◆ Your instructions: Revise the lines in the stretch from the one containing "You are a GUI" through the one containing "click(483, 270)" by putting "screen capture" wherever "screenshot" appears, keeping everything else unchanged. Return only those lines, and leave the pictures out.

◆ Material to process:
——
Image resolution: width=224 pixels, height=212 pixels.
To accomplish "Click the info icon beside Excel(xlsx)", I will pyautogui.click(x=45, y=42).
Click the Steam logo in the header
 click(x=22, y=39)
——
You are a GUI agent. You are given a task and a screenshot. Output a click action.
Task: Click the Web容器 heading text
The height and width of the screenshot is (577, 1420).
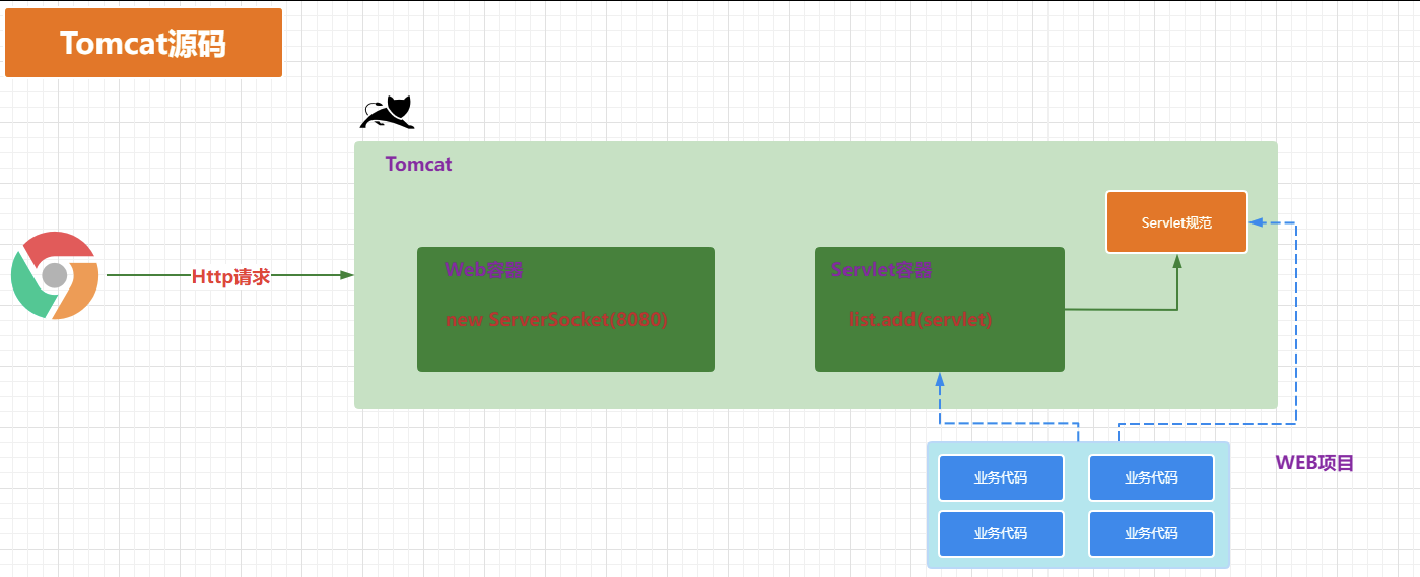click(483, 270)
——
◆ Task answer:
You are a GUI agent. You are given a task and a screen capture. Output a click action.
Task: Click the Web容器 heading text
The height and width of the screen capture is (577, 1420).
click(483, 270)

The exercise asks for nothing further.